== Source excerpt

A confusion in the Derivation of Lorentz Transformation 
My doubt is in the equation (1) and (2). Aren't x,y and z also the radiuses?
EDIT
Thank you guys for trying to give a wonderful explanation but I figured out the answer myself and it was just my silly interpretation. I thought the the value of ct on x axis would be equal to ct and forgot that the value is given by a perpendicular and not an arc (of the sphere). I was thinking that where the sphere touches x axis, that is the value of ct but it isn't. The value of ct for x is given by a point on the axis that lies perpendicular to the axis.
 A: Think of the coordinates as a single object: $\mathbf{x}=\left(x,\,y,\,z\right)$. 
A point $P$ located at $\mathbf{P}=\left(a,\,b,\,c\right)$ would look like this:

Now what is the distance from the origin ($\mathbf{x}=(0,\,0,\,0)$) and $\mathbf{P}$? For this we need to use the Pythagorean theorem: the square of the diagonal is equal to the sum of the squares of the sides (e.g., $d^2=x^2+y^2+z^2$). In 2 dimensions, this is done by

$$a^2+b^2=c^2 \leftrightarrow x^2+y^2=r^2$$
But if we wanted to find the distance from some point that isn't the origin, we use
$$r^2=\left(x-x_0\right)^2+\left(y-y_0\right)^2$$
where $x,\,y$ are the positions of the point and $x_0,\,y_0$ the reference position. In the subsequent discussion, $x_0=y_0=0$.

====
== Data section

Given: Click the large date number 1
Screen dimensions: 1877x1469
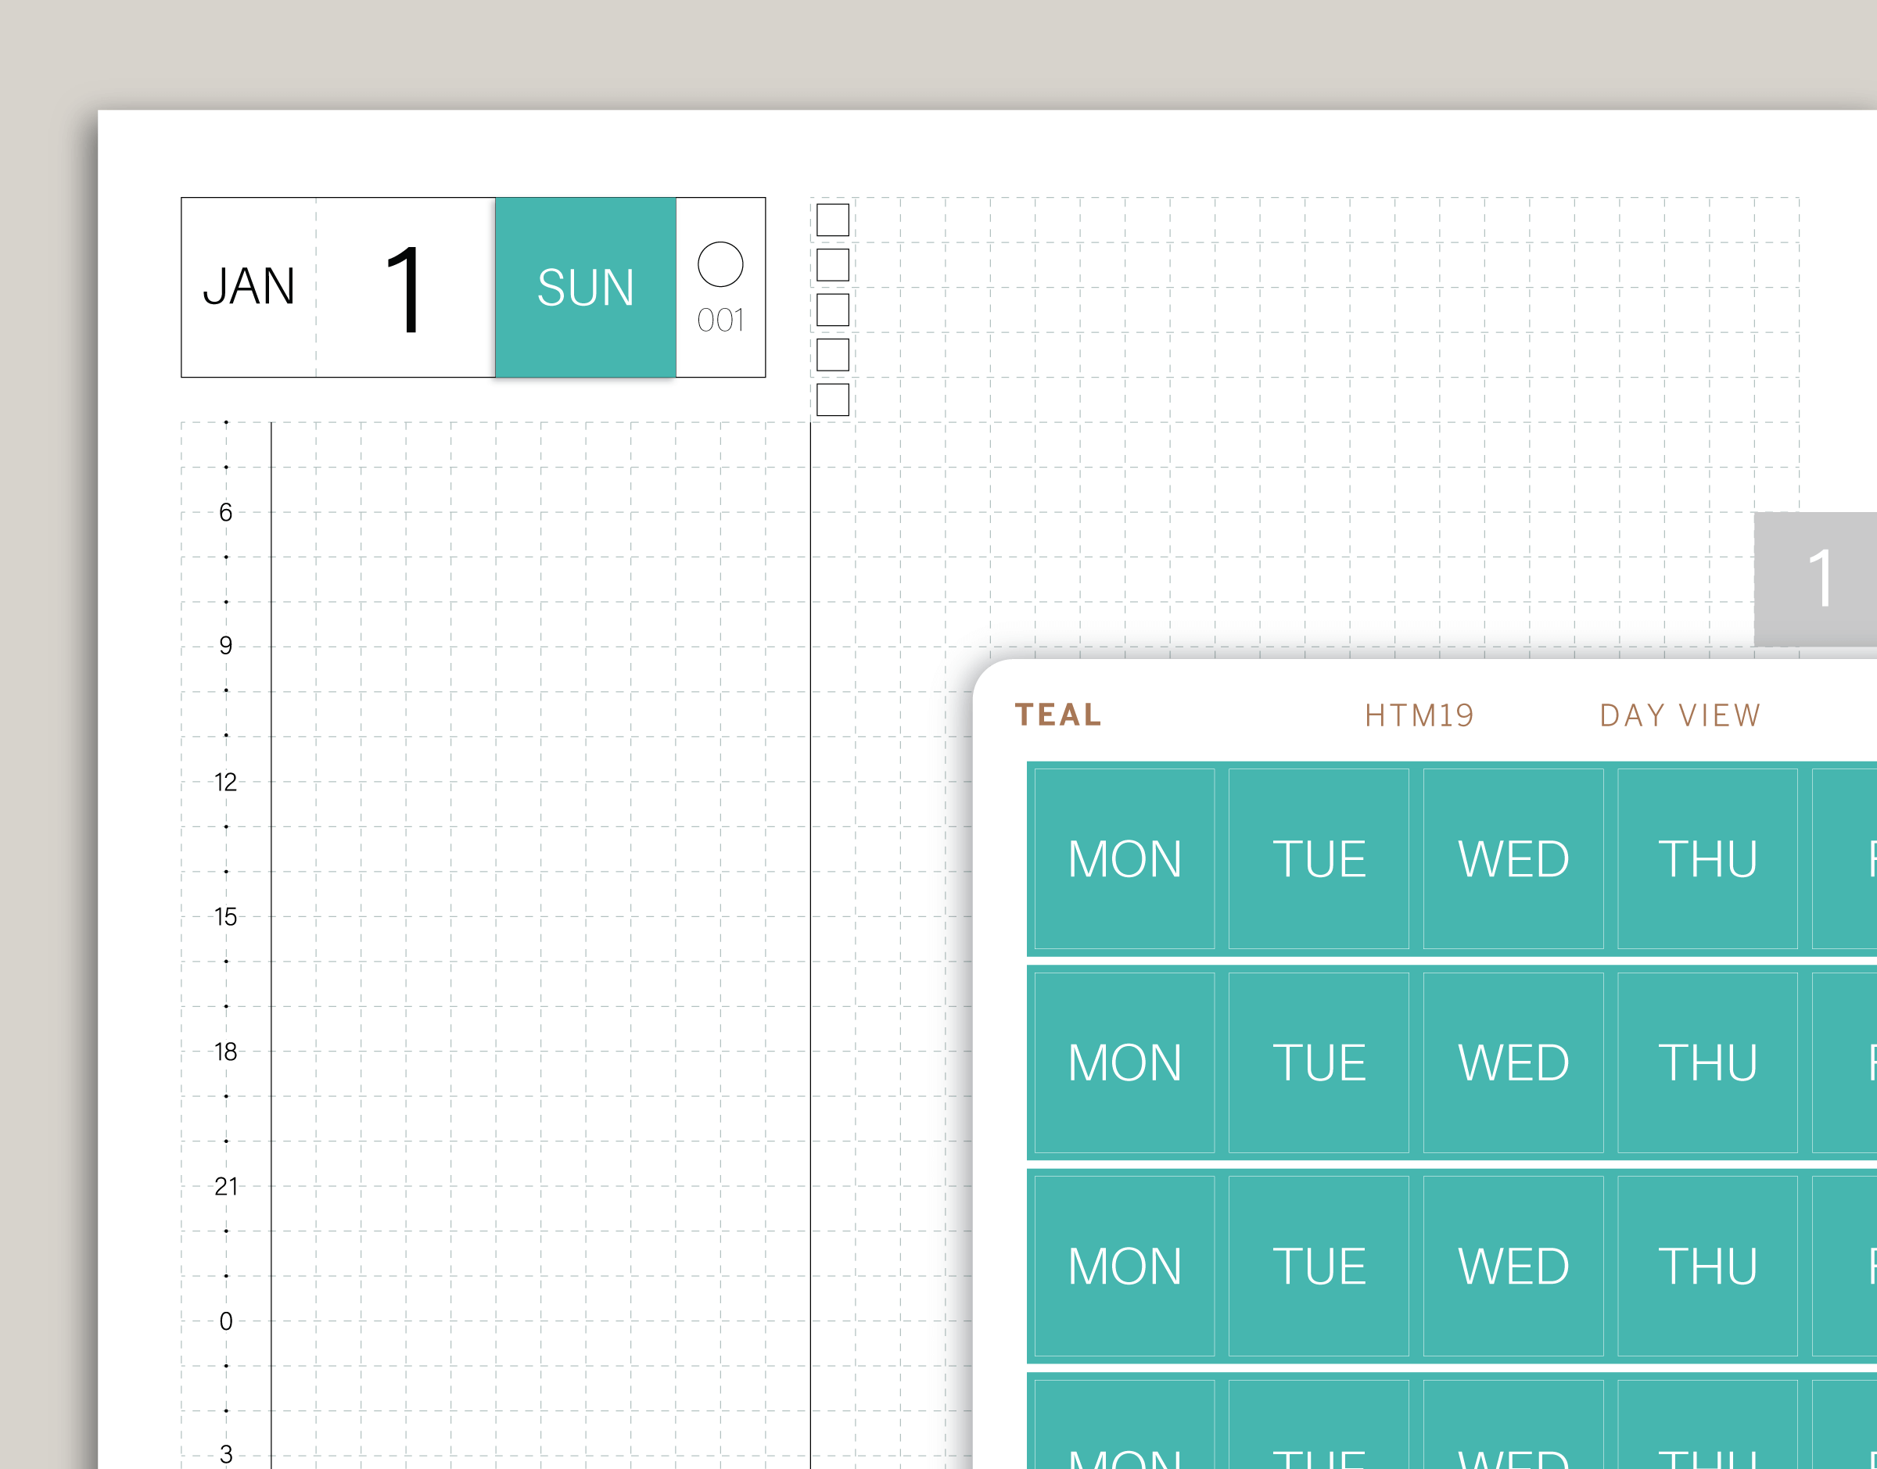Looking at the screenshot, I should [403, 289].
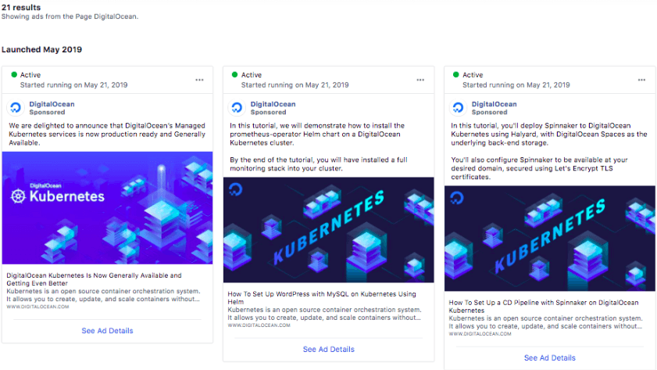The image size is (657, 370).
Task: Open DigitalOcean page name in third ad
Action: 494,104
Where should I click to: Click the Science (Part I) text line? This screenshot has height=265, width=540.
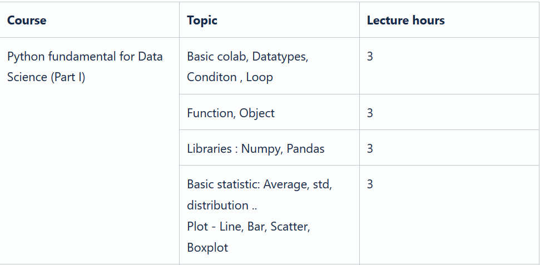click(46, 77)
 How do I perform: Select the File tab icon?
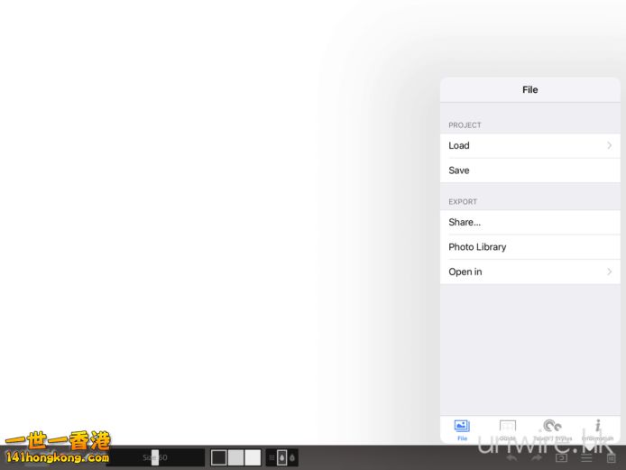(x=462, y=428)
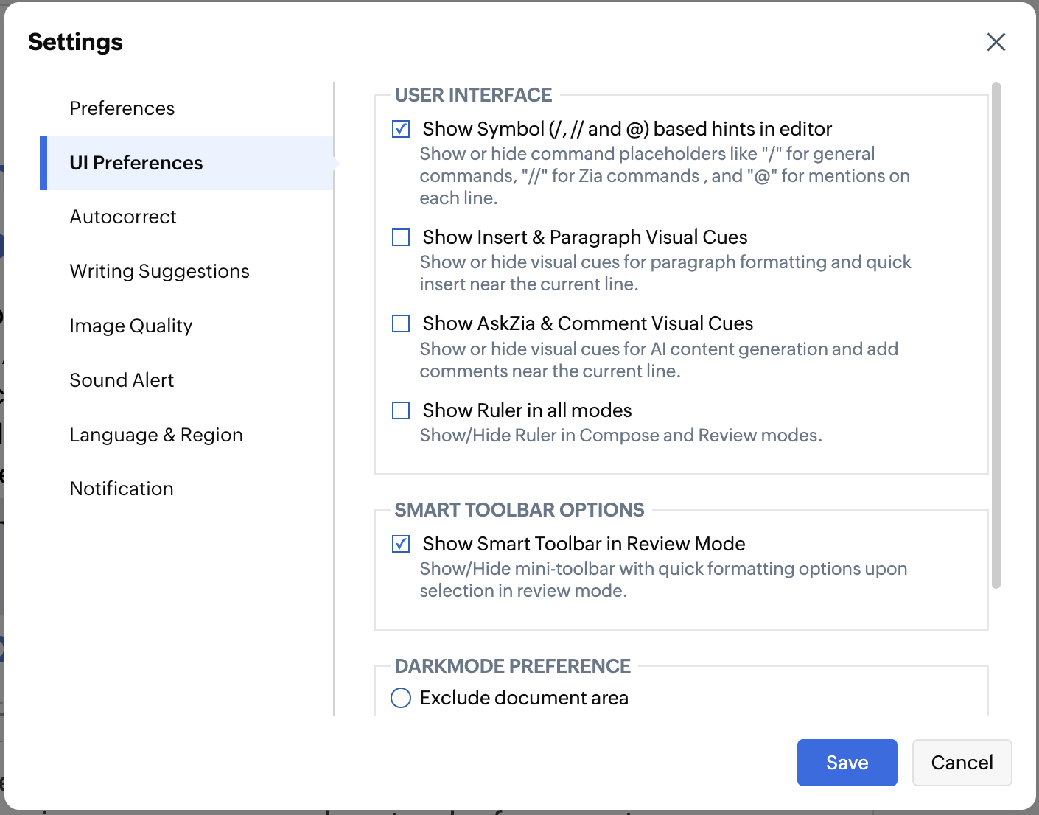The width and height of the screenshot is (1039, 815).
Task: Switch to Image Quality settings
Action: point(131,326)
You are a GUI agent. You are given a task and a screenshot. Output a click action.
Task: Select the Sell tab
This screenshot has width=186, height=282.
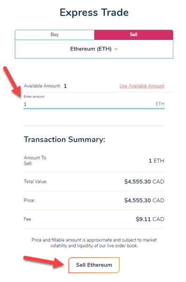tap(134, 34)
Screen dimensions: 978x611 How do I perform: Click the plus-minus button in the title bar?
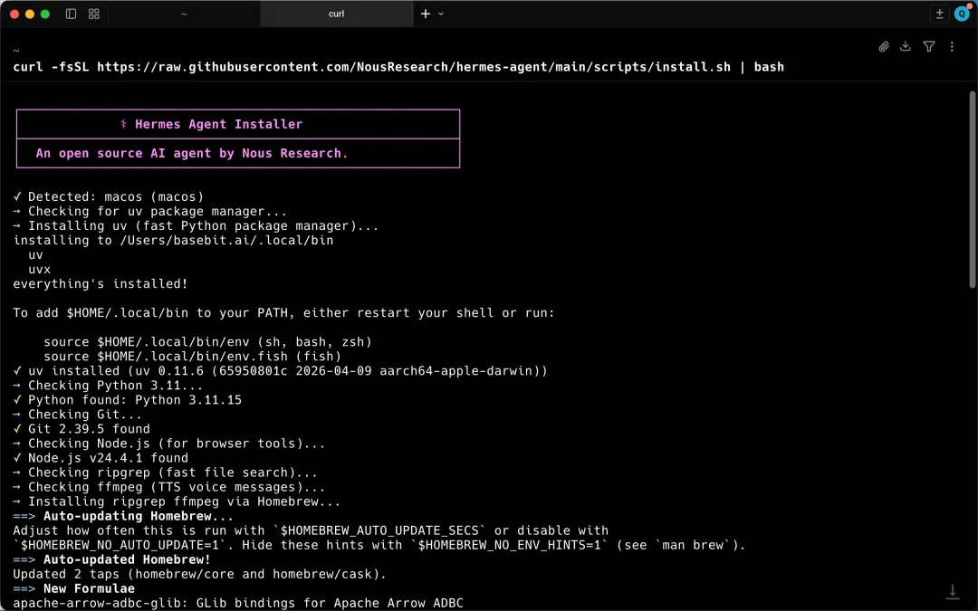pyautogui.click(x=940, y=14)
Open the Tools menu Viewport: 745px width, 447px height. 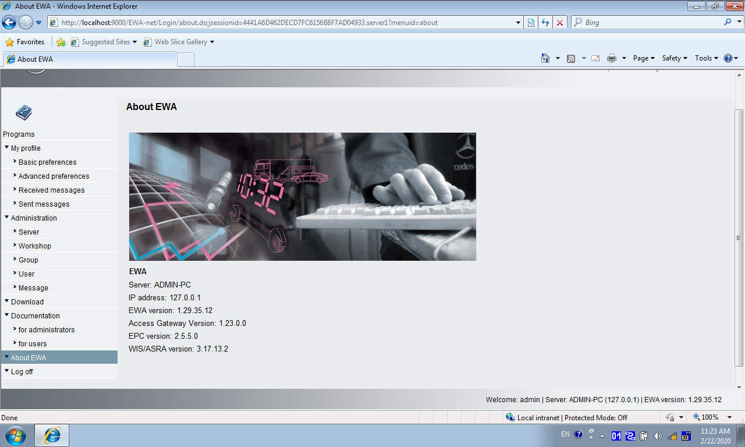click(707, 58)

====

- Exercise instructions
(a) Reproduce the passage of the Lorentz transformation thread from "Now what is" to "subsequent discussion, $x_0=y_0=0$.".
(b) In the Lorentz transformation thread, what did the asker forget about how the value of ct on the x axis is given?

- Task-by-task answers
(a)
Now what is the distance from the origin ($\mathbf{x}=(0,\,0,\,0)$) and $\mathbf{P}$? For this we need to use the Pythagorean theorem: the square of the diagonal is equal to the sum of the squares of the sides (e.g., $d^2=x^2+y^2+z^2$). In 2 dimensions, this is done by

$$a^2+b^2=c^2 \leftrightarrow x^2+y^2=r^2$$
But if we wanted to find the distance from some point that isn't the origin, we use
$$r^2=\left(x-x_0\right)^2+\left(y-y_0\right)^2$$
where $x,\,y$ are the positions of the point and $x_0,\,y_0$ the reference position. In the subsequent discussion, $x_0=y_0=0$.

(b) That the value is given by a perpendicular, not by an arc of the sphere.